EXERCISE GOAL
Tally the lines in the records below that contain "Given" and return only the result.

── THE RECORDS ──

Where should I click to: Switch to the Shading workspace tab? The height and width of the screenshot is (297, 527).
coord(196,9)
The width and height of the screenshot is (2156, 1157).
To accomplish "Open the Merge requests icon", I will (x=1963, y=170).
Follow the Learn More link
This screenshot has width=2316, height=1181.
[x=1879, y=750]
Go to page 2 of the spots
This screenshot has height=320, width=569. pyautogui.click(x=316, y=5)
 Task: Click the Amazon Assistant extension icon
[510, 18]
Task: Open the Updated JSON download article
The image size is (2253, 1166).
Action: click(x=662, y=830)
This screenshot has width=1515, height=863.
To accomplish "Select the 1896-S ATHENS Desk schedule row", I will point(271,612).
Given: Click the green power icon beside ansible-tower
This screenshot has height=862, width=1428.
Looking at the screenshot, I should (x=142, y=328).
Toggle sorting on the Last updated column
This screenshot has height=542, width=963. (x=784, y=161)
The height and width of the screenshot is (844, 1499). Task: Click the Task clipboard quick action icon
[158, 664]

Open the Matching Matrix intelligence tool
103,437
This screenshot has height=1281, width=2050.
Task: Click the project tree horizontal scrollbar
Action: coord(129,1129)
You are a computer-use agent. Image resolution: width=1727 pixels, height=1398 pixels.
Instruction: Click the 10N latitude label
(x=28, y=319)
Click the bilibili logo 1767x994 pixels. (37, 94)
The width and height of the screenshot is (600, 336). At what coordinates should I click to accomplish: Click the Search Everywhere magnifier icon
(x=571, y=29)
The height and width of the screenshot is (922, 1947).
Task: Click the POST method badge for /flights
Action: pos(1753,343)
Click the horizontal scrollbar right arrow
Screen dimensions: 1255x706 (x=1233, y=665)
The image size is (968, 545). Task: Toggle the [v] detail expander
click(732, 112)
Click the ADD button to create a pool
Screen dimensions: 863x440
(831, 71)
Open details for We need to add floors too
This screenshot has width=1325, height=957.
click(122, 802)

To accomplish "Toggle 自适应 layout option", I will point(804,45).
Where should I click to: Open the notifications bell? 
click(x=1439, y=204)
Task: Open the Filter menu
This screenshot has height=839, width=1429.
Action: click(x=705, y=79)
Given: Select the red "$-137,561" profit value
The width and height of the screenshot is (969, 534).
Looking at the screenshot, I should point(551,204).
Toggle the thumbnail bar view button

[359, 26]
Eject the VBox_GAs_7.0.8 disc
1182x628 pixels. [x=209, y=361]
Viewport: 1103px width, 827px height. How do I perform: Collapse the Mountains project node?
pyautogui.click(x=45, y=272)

───

EXERCISE RESPONSE
2